• _Exercise_: Take the lines below between the one holding "Given: Click the yellow" and the one holding "has width=294, height=155.", inclusive, and copy them exactly. Add nothing.

----- Data to examine

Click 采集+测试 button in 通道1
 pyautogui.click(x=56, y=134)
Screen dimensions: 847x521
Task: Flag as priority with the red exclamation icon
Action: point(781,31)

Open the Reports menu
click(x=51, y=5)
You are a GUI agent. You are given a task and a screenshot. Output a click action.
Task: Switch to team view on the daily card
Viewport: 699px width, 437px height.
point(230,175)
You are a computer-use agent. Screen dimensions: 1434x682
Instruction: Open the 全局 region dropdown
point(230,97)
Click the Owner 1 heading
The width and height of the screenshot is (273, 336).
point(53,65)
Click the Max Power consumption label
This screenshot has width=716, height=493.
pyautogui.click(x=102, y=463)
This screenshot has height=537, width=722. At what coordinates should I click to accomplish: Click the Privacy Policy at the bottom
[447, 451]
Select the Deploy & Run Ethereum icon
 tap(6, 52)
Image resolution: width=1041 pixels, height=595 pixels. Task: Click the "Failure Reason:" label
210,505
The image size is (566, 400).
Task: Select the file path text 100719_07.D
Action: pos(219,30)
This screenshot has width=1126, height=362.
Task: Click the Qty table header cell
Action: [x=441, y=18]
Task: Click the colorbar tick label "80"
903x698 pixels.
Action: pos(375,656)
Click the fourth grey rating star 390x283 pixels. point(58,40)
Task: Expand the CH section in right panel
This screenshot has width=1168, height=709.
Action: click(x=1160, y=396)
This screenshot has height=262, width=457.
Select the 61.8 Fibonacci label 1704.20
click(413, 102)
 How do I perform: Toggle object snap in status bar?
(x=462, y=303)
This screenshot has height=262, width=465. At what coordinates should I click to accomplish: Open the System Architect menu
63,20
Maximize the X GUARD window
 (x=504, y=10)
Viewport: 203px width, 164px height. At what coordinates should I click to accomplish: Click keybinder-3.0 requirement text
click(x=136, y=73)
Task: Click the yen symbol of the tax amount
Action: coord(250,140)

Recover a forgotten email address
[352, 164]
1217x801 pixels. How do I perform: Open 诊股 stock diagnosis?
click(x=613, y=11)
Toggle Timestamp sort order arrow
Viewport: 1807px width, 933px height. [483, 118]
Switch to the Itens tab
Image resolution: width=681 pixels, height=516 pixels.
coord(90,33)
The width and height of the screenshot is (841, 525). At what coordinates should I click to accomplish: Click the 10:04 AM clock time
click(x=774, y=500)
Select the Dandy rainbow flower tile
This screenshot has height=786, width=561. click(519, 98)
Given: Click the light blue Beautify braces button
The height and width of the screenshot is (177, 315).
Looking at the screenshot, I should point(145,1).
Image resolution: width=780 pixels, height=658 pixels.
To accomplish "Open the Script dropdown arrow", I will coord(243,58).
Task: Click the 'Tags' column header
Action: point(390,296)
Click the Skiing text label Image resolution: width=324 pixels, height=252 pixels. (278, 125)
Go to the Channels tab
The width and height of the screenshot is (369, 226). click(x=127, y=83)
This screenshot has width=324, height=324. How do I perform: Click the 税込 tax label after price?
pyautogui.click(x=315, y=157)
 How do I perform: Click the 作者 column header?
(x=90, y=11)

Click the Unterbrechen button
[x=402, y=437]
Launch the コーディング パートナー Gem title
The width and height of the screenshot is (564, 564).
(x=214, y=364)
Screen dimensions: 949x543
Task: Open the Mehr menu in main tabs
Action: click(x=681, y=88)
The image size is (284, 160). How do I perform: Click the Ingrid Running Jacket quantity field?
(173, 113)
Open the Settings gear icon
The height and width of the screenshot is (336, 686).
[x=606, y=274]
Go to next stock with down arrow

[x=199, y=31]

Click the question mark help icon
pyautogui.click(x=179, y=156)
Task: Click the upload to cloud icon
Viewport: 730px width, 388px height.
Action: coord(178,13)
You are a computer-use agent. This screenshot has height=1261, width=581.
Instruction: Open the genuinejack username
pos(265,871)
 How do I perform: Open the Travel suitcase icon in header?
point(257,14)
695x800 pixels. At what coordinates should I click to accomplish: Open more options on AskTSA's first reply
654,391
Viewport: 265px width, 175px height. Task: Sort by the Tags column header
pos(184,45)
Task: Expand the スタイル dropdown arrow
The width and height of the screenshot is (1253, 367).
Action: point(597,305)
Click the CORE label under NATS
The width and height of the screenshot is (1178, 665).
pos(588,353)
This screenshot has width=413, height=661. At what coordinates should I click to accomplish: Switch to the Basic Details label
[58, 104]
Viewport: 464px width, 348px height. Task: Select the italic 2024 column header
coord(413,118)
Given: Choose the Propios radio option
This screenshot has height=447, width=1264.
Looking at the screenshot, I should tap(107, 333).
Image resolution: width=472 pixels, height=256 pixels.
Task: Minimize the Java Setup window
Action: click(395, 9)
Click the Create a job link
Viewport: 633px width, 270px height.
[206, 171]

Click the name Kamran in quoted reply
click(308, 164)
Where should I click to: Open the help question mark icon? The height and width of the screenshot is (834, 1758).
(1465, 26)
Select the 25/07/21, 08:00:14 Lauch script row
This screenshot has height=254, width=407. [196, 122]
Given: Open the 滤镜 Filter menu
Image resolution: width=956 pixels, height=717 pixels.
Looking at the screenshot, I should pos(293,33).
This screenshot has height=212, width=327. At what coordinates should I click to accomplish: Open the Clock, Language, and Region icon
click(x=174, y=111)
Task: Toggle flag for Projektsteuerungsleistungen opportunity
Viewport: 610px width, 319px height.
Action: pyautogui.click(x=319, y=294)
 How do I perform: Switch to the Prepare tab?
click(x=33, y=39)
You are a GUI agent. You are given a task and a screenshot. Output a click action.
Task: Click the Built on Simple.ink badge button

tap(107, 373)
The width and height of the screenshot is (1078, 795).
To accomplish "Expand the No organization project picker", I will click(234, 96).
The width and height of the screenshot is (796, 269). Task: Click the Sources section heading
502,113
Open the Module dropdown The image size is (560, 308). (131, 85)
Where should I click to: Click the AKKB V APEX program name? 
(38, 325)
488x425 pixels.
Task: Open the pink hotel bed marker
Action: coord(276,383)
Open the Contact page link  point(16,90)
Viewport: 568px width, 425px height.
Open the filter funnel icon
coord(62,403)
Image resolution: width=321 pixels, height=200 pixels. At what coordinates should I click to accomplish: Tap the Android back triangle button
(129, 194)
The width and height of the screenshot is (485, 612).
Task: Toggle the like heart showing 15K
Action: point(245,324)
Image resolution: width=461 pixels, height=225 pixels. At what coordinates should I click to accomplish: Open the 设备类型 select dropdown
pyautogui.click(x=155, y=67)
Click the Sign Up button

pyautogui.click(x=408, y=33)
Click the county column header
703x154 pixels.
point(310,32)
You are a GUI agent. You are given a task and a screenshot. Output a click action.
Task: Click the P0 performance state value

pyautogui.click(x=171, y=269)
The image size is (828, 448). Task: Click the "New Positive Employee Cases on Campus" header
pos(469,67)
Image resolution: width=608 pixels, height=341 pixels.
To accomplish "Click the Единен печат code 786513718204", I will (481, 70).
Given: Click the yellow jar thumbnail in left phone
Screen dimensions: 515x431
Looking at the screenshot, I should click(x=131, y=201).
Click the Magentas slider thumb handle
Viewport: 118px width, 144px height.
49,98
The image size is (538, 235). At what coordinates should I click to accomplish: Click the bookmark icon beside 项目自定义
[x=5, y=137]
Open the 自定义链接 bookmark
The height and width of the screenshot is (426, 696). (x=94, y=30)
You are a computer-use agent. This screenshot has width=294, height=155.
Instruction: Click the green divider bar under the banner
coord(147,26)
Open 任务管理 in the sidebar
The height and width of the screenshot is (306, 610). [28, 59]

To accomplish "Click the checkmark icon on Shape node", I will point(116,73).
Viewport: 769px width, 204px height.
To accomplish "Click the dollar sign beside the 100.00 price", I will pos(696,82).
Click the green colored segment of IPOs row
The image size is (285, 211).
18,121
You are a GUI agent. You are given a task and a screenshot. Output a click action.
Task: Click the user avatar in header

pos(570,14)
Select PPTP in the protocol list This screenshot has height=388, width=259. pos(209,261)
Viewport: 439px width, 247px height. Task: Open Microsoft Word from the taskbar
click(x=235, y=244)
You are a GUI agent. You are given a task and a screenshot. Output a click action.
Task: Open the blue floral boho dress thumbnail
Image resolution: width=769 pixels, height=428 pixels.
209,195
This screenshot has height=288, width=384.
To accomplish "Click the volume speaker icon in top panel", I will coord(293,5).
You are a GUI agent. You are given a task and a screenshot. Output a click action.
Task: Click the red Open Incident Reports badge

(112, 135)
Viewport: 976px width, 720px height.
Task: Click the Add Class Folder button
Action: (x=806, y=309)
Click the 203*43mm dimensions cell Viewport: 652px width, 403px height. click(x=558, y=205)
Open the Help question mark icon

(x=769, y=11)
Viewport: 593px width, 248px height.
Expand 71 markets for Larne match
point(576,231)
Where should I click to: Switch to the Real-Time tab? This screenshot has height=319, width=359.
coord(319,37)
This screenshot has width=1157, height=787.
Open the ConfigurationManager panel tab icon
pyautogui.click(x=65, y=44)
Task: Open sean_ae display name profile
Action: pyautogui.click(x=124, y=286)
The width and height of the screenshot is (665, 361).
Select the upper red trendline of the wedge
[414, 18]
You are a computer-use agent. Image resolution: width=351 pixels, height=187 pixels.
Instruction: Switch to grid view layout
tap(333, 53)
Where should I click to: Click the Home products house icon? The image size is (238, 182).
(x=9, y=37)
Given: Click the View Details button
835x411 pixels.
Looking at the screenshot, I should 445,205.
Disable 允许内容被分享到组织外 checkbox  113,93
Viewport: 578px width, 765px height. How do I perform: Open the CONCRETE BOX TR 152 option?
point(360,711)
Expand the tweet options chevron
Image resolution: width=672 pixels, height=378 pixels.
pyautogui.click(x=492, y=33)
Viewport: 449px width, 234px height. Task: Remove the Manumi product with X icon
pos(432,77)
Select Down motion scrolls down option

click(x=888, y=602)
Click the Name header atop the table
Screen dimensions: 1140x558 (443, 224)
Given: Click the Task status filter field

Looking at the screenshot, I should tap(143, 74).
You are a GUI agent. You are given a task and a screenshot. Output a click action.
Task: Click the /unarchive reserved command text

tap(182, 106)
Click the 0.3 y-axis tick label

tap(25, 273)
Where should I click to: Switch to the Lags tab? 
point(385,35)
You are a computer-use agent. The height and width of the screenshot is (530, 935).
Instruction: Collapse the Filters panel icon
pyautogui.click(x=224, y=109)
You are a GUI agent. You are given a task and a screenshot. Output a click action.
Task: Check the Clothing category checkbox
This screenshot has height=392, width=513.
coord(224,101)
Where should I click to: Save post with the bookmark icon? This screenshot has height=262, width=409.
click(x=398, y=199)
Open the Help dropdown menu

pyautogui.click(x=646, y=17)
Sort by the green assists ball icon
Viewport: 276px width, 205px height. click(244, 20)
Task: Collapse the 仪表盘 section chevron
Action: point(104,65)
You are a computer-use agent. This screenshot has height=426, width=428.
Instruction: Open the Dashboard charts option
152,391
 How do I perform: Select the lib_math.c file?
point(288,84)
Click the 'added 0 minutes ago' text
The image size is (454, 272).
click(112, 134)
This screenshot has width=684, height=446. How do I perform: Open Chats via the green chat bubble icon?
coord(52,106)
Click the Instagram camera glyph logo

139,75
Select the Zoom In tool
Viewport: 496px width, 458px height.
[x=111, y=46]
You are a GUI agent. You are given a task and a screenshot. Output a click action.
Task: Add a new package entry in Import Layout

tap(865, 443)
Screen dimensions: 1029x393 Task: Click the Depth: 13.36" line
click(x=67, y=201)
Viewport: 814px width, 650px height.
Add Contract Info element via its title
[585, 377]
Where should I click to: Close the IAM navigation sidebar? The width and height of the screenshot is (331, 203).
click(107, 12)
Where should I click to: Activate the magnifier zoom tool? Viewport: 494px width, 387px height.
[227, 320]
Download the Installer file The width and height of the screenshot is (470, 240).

----------

• _Exercise response_:
Given: Click the yellow jar thumbnail in left phone
Screen dimensions: 515x431
Looking at the screenshot, I should click(x=131, y=201).
Click the Magentas slider thumb handle
Viewport: 118px width, 144px height.
49,98
The image size is (538, 235). At what coordinates should I click to accomplish: Click the bookmark icon beside 项目自定义
[x=5, y=137]
Open the 自定义链接 bookmark
The height and width of the screenshot is (426, 696). (x=94, y=30)
You are a computer-use agent. This screenshot has width=294, height=155.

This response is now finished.